On a article published last week in the Journal of the American Medical Association, three doctors affiliated with the Centers for Disease Control and Prevention encouraged schools across the country to reopen, noting that “there is little evidence that schools have contributed significantly to increasing transmission in the community ”.

A study published on Tuesday, which is cited in the article, found that in “schools in rural Wisconsin with high mask adherence (4876 students and 654 employees), the incidence of COVID-19 was lower in schools than in community”.

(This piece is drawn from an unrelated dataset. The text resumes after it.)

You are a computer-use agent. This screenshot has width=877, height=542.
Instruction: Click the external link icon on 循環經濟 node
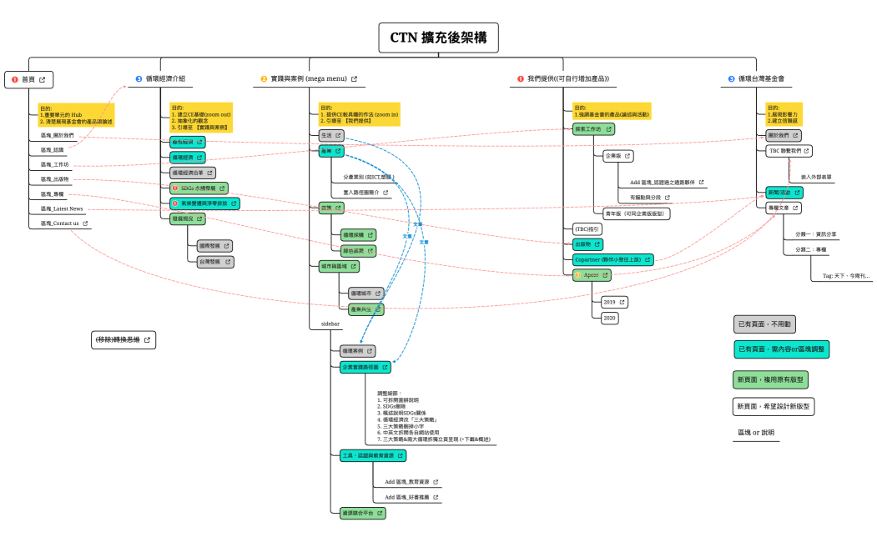pyautogui.click(x=199, y=157)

Meanwhile, President Joe Biden and White House chief of staff Ron Klain defended last week teacher unions‘refusal to return to face-to-face learning, despite scientific evidence suggesting that little transmission occurs in classrooms

Biden expressed support for Chicago Teachers Union in their fight against the reopening of schools for face-to-face learning, saying: “I know they want to work”.

“They just want to work in a safe environment and as safe as we can rationally, and we can do that,” said Biden.

Biden said that widespread testing and functioning ventilation systems are critical to the reopening of schools.

In a CNN appearance, Klain defended President Biden’s plan to reopen schools in 100 days and supported teachers’ objections to teaching in person immediately, saying that schools “have not made investments to keep students safe”.

Teachers in Chicago have been ignoring several reopening dates, choosing to challenge the school district and work remotely. The district and the teachers’ union agreed to a two-day “cooling off period” on Monday, after days of tense negotiations.

The union is advocating that members with clinically vulnerable relatives at home receive accommodation for remote work and that teachers are only required to return to face-to-face classes after receiving the vaccination. It is also pushing for more employee and student testing, as well as a public health metric that would determine when schools should reopen or close.